Health risks are significantly lowered due to no off-gassing.

  • The immune system is not compromised by toxic chemicals.
  • There is a decrease risk of cancer, reproductive toxicity, and immunotoxicity.
  • It’s create better a environment for babies by reducing risk of health and learning disorders such as Autism and Asperger syndrome.
  • All-latex mattresses are hypoallergenic and dust mite resistant.
  • It is also anti-fungal, anti-bacterial and resistant to mildew and mud.

In total, there is a decrease in doctor visitations—good for the wallet, less stress.


One of the most crucial reasons why organic is more costly is the time and labor that goes into it.

The reduction of toxic pesticides makes an incredible difference to workers, as they are no longer exposed to the health risks.

Purchasing organic will contribute to ethical treatment of workers in third world countries.
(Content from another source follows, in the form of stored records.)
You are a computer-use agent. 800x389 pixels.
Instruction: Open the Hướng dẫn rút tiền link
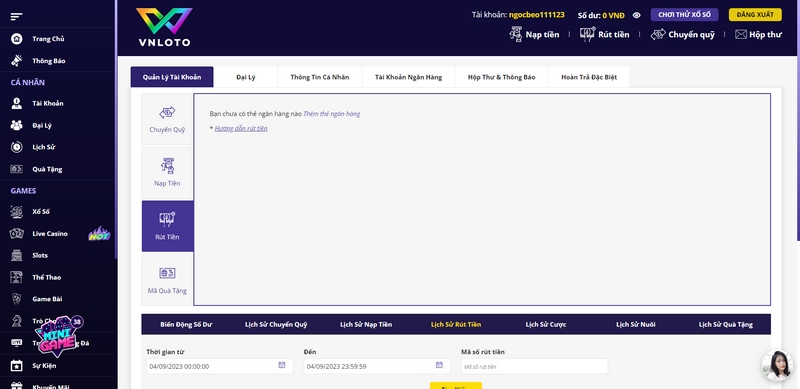click(241, 129)
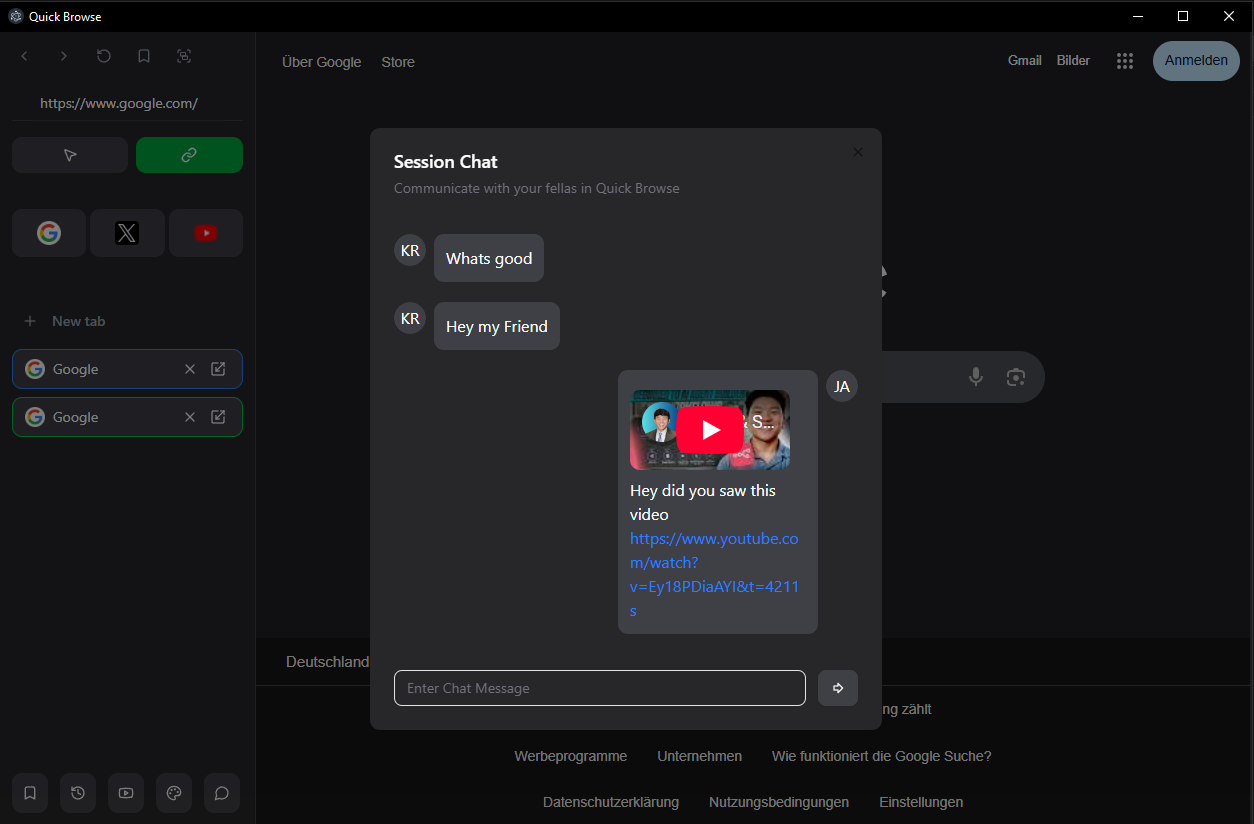The image size is (1254, 824).
Task: Click the bookmark icon in top navigation bar
Action: tap(144, 56)
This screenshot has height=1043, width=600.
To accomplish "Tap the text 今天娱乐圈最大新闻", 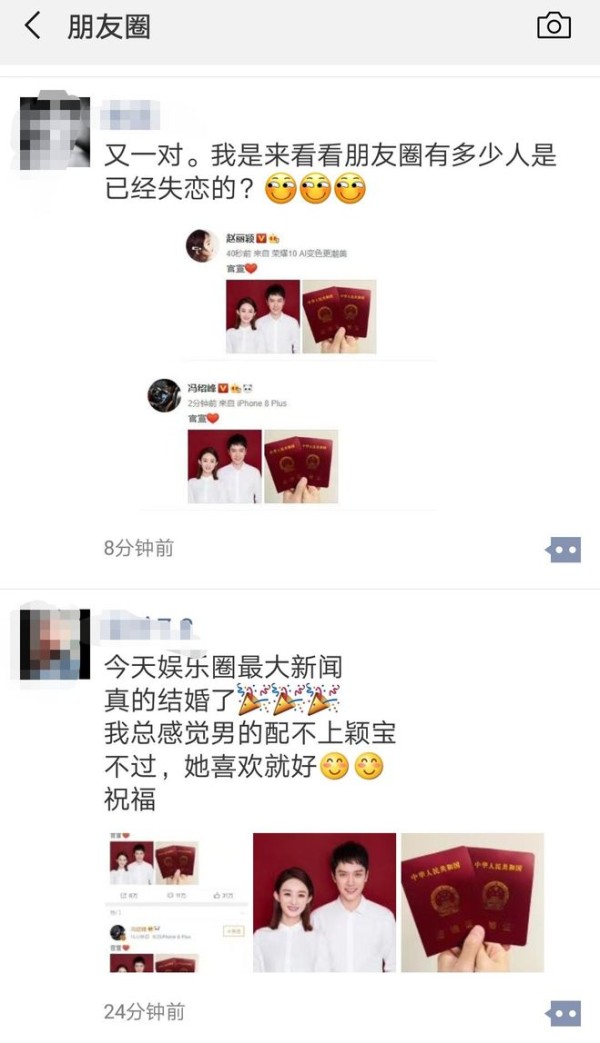I will [x=224, y=667].
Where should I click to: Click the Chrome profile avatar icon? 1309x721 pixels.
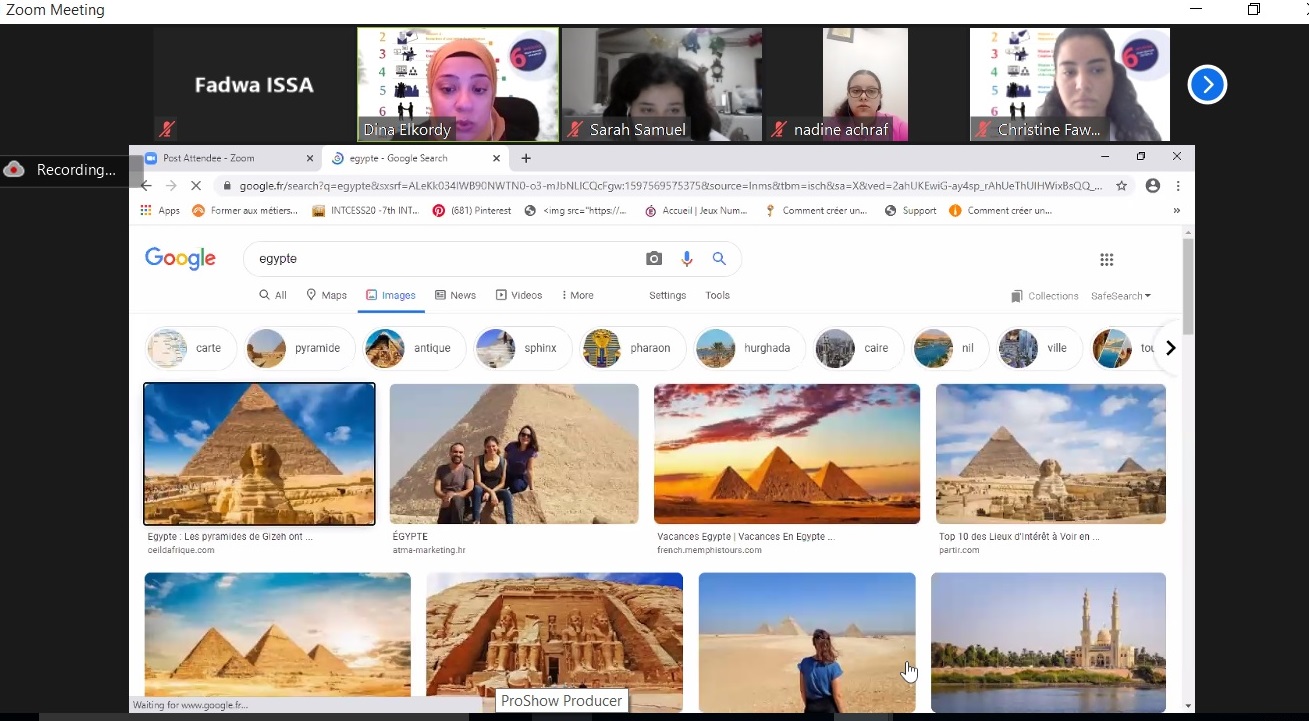point(1153,186)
Let us use the consumer purchasing power to support this cause.

Powerful certifications, such as such as The Global Organic Textile Standards (GOTS) or the Global Organic Latex Standards (GOLS), include the criteria with fair trade practices.

– Farmers and factories must use organic and environmentally friendly practices
– Workers are given access to proper health care
– Workers must a living wage that meets their economical needs.
– Workers must still be compensated even if crops were bad that year.


Contents must grow in an environment, harvested, processed, and manufactured without chemicals and has a lower carbon footprint than traditional products.

In order for farmers to successfully switch over to an organic procedure, they choose clean seeds and trees; and soil must be chemically free for three crop seasons to be considered for the 100% organic certification.